INSTALLING HADOOP ON MAC OSX LION

Although you are likely to run hadoop on a big cluster of computers, it useful to have it locally installed for debugging and testing purpose. Here are some quick notes on how to set hadoop on Mac OSX Lion. Please refer below mentioned references for details.

Quick Summary

  1. Install Hadoop
  2. Edit Configuration
    1. Edit hadoop-env.sh to handle SCDyanmicStore related errors
    2. Edit core-site.xml
    3. Edit mapread-site.xml
    4. Edit hdfs-site.xml
  3. Enable ssh to localhost
  4. Start and Test Hadoop

Detailed Instructions

Step 1: Installing Hadoop
If you haven’t heard about homebrew, then you should definitely give it a try. It really makes installing and uninstalling softwares effortless and keeps your machine clean of unused files. Below I am using homebrew to install hadoop.

brew install hadoop

Step 2: Edit Configurations

Step 2.1 Add following line to /usr/local/Cellar/hadoop/1.0.1/libexec/conf/hadoop-env.sh. This line is required to overcome the following error related “SCDynamicStore”, expecially “Unable to load realm info from SCDynamicStore”

export HADOOP_OPTS="-Djava.security.krb5.realm=OX.AC.UK -Djava.security.krb5.kdc=kdc0.ox.ac.uk:kdc1.ox.ac.uk"

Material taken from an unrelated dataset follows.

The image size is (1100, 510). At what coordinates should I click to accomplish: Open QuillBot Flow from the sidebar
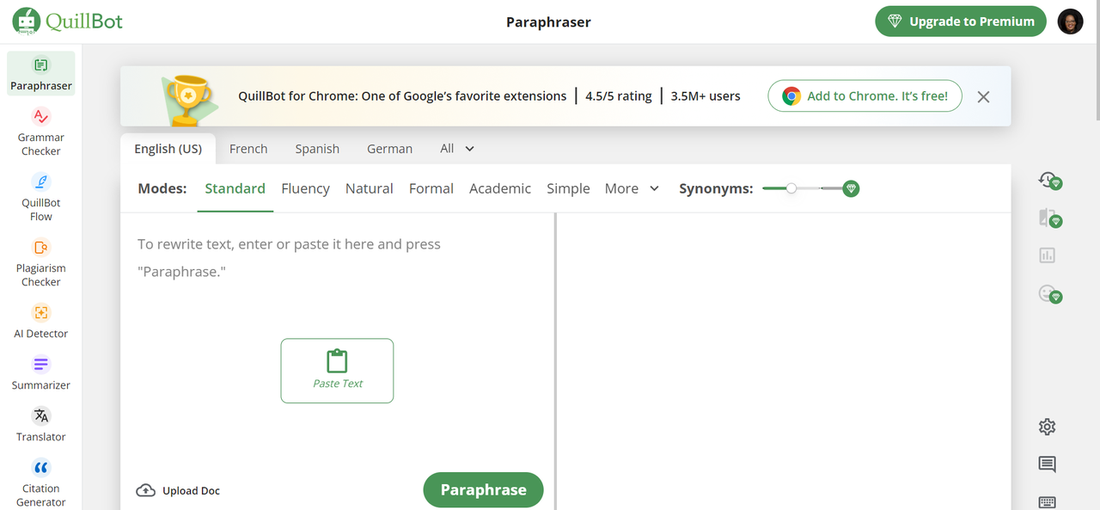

Step 2.2:Add the following content in the /usr/local/Cellar/hadoop/1.0.1/libexec/conf/core-site.xml. One key property is hadoop.tmp.dir. Note that we are setting the hdfs in current user’s folder and naming it as hadoop-store. You don’t need to create this folder as it will be automatically created for you in the later stages.

<?xml version="1.0"?>
<?xml-stylesheet type="text/xsl" href="configuration.xsl"?>

<!-- Put site-specific property overrides in this file. -->

<configuration>
	<property>
		<name>hadoop.tmp.dir</name>
		<value>/Users/${user.name}/hadoop-store</value>
		<description>A base for other temporary directories.</description>
	</property>
	<property>
		<name>fs.default.name</name>
		<value>hdfs://localhost:8020</value>
	</property>
</configuration>

Step 2.3: Add the following content in the /usr/local/Cellar/hadoop/1.0.1/libexec/conf/mapred-site.xml

<?xml version="1.0"?>
<?xml-stylesheet type="text/xsl" href="configuration.xsl"?>

<!-- Put site-specific property overrides in this file. -->

<configuration>
	<property>
	  <name>mapred.job.tracker</name>
	  <value>localhost:9001</value>
	</property>

	<property>
        <name>mapred.tasktracker.map.tasks.maximum</name>
        <value>2</value>
    </property>

    <property>
        <name>mapred.tasktracker.reduce.tasks.maximum</name>
        <value>2</value>
    </property>
</configuration>

Step 2.4: Add the following content in the /usr/local/Cellar/hadoop/1.0.1/libexec/conf/hdfs-site.xml

<?xml version="1.0"?>
<?xml-stylesheet type="text/xsl" href="configuration.xsl"?>

<!-- Put site-specific property overrides in this file. -->

<configuration>
	<property>
	  <name>dfs.replication</name>
	  <value>1</value>
	</property>
</configuration>

Step 3:Enable SSH to localhost

Make sure that you have ssh private (~/.ssh/id_rsa) and public (~/.ssh/id_rsa.pub) keys already setup. If you are missing the above two files, then run the following command (Thanks to Ryan Rosario for pointing out this). Instead of using rsa key, you can also use dsa (replace rsa with dsa in the command below). However instructions below assume that you have used rsa key.

ssh-keygen -t rsa

Step 3.1: Make sure that “Remote login” is enabled in your system preferences. For this, Go to
“System Preferences” -> “Sharing”. “Remote login” should be checked.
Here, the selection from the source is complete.